Fournier v. Zickefoose

620 F. Supp. 2d 313, 2009 U.S. Dist. LEXIS 39935, 2009 WL 1374583
CourtDistrict Court, D. Connecticut
DecidedMay 12, 2009
Docket3:09-mj-00224
StatusPublished
Cited by15 cases

This text of 620 F. Supp. 2d 313 (Fournier v. Zickefoose) is published on Counsel Stack Legal Research, covering District Court, D. Connecticut primary law. Counsel Stack provides free access to over 12 million legal documents including statutes, case law, regulations, and constitutions.

Bluebook
Fournier v. Zickefoose, 620 F. Supp. 2d 313, 2009 U.S. Dist. LEXIS 39935, 2009 WL 1374583 (D. Conn. 2009).

Opinion

RULING RE: APPLICATION FOR A WRIT OF HABEAS CORPUS PURSUANT TO 28 U.S.C. § 2241 (DOC. NO. 1)
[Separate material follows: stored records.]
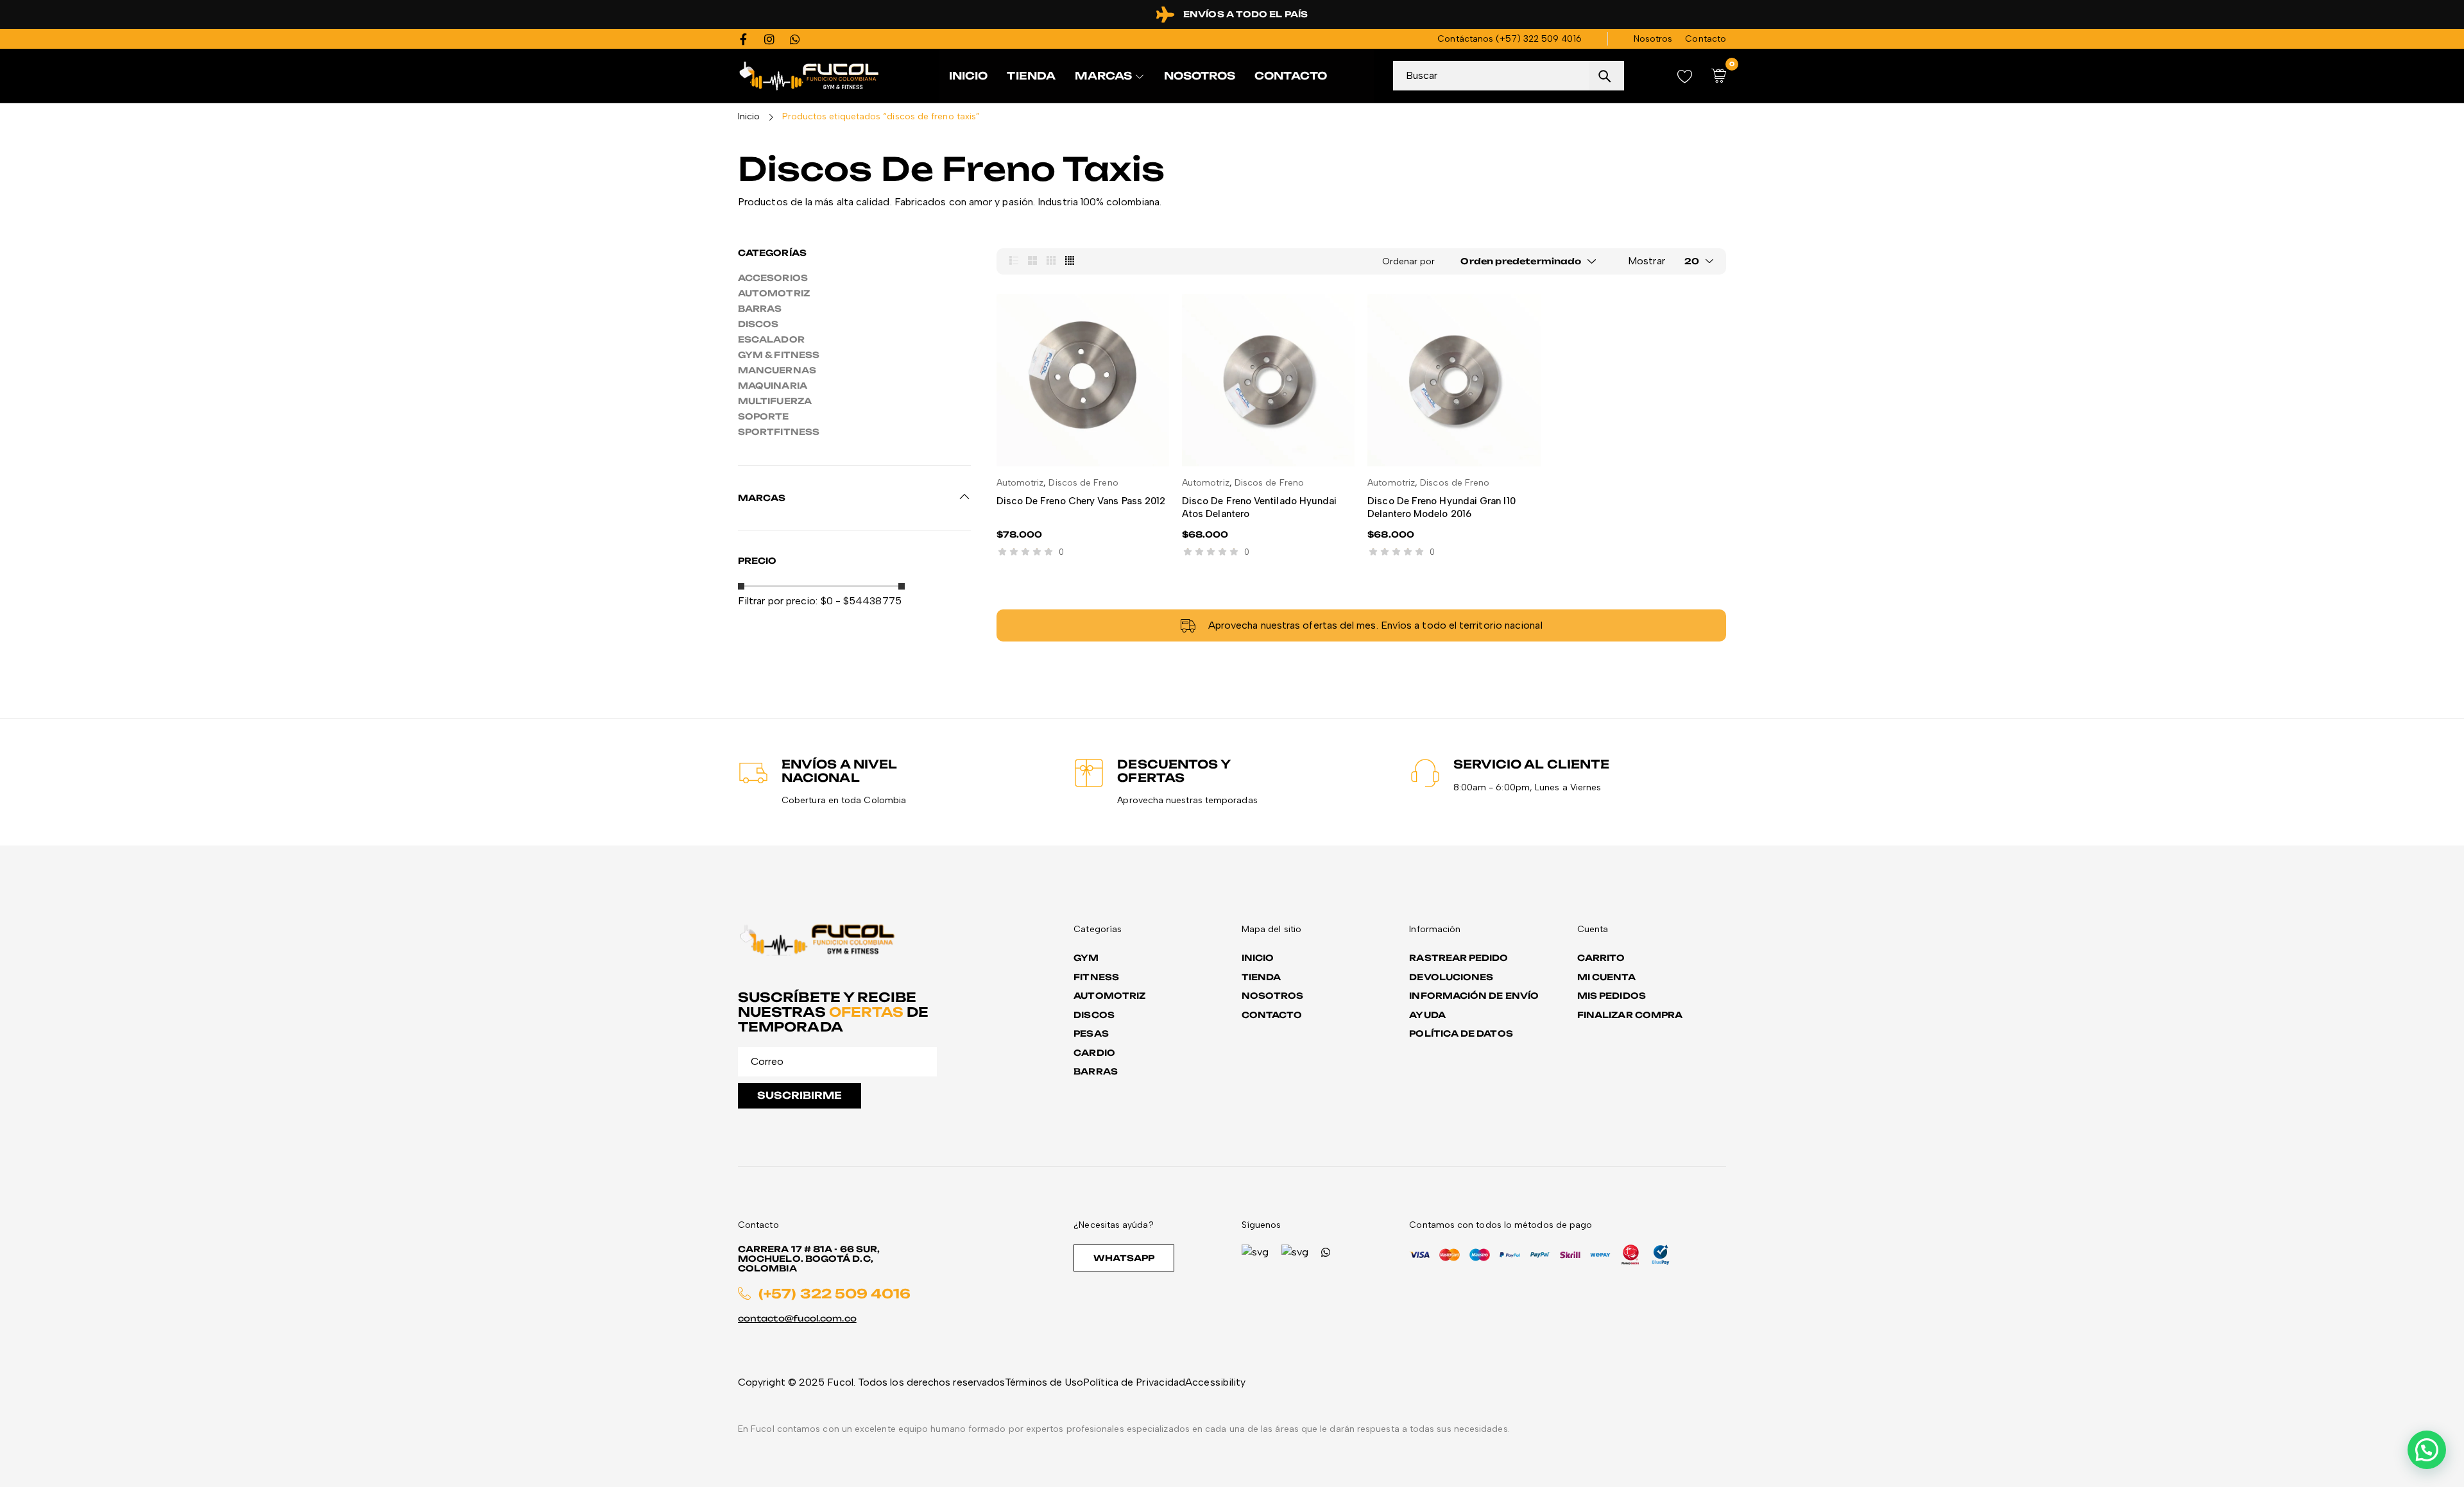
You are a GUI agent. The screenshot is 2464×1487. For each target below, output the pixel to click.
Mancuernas (777, 370)
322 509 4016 (1552, 38)
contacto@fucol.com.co (797, 1318)
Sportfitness (778, 432)
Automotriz (774, 293)
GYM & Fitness (778, 355)
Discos (758, 324)
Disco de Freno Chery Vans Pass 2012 (1081, 501)
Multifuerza (775, 401)
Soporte (763, 416)
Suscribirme (799, 1095)
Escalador (771, 339)
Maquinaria (772, 385)
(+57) (1509, 38)
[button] (2427, 1450)
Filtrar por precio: (778, 601)
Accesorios (773, 278)
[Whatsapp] (795, 39)
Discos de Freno (1083, 482)
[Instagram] (769, 39)
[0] (1718, 75)
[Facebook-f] (743, 39)
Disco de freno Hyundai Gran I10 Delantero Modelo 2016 (1441, 507)
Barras (760, 308)
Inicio (749, 116)
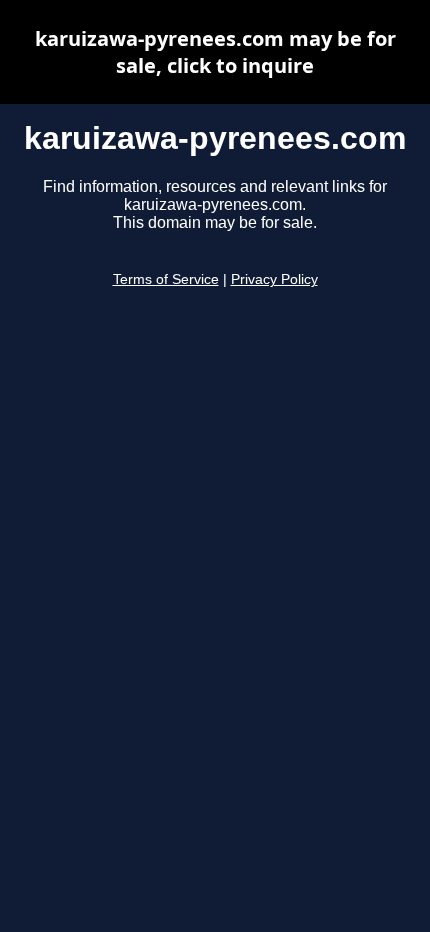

JANET C. HALL, District Judge.

I. INTRODUCTION

Petitioner Michelle Ann Fournier is currently serving a 41-month sentence at the Federal Prison Camp in Danbury, Connecticut (“FPC Danbury”). She is scheduled to be released from custody on September 13, 2009. On February 6, 2009, Fournier, acting pro se, filed an Application for a Writ of Habeas Corpus pursuant to 28 U.S.C. § 2241 (the “Application”) alleging that the Federal Bureau of Prisons (the “BOP”) is violating her constitutional rights by not allowing her to serve the remainder of her sentence either in a residential reentry center (“RRC”), also known as a halfway house, or on home confinement. Fournier seeks an order of the court directing the BOP to allow her to serve the remainder of her sentence in a RRC or on home confinement.

Respondent Warden Donna Zickefoose opposes Fournier’s Application. Warden Zickefoose argues that: (1) Fournier has failed to exhaust her administrative remedies; (2) the BOP has sole and exclusive discretion to determine whether (and for how long) to place an inmate in a RRC or on home confinement; and (3) Fournier does not have a constitutional right to be placed on home confinement.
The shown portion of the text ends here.